**What you should do:** Repeat all of the data word for word so that only the pictures are missing from the copy.

[Records excerpted from a collection]
=== Section Start ===
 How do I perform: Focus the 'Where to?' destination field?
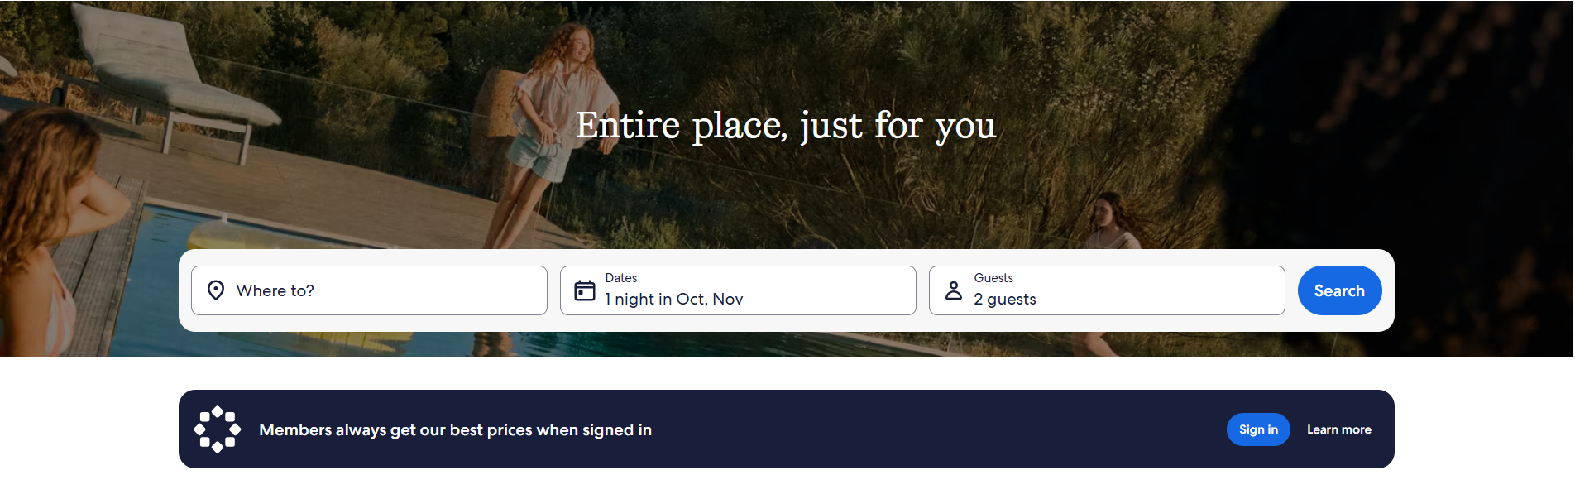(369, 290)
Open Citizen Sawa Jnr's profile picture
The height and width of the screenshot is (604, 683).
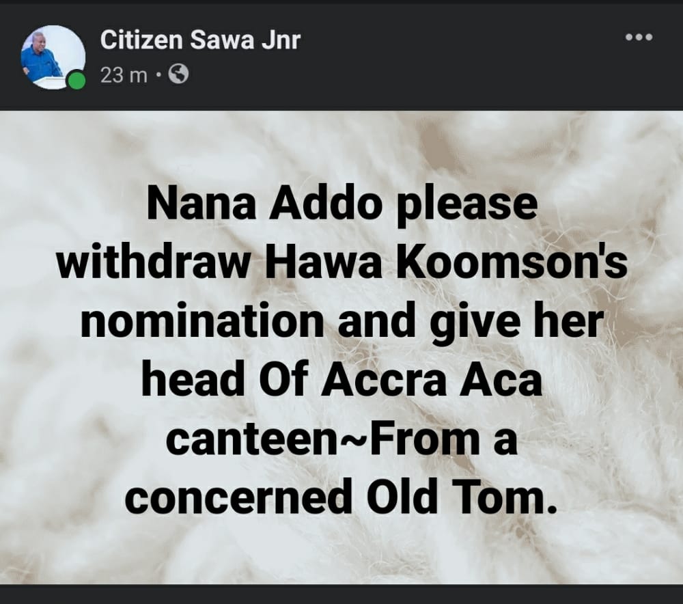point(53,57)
=== Section End ===
**Answer to the problem:**
 How do I perform: Focus the 'Where to?' destination field?
(369, 290)
Open Citizen Sawa Jnr's profile picture
The height and width of the screenshot is (604, 683).
point(53,57)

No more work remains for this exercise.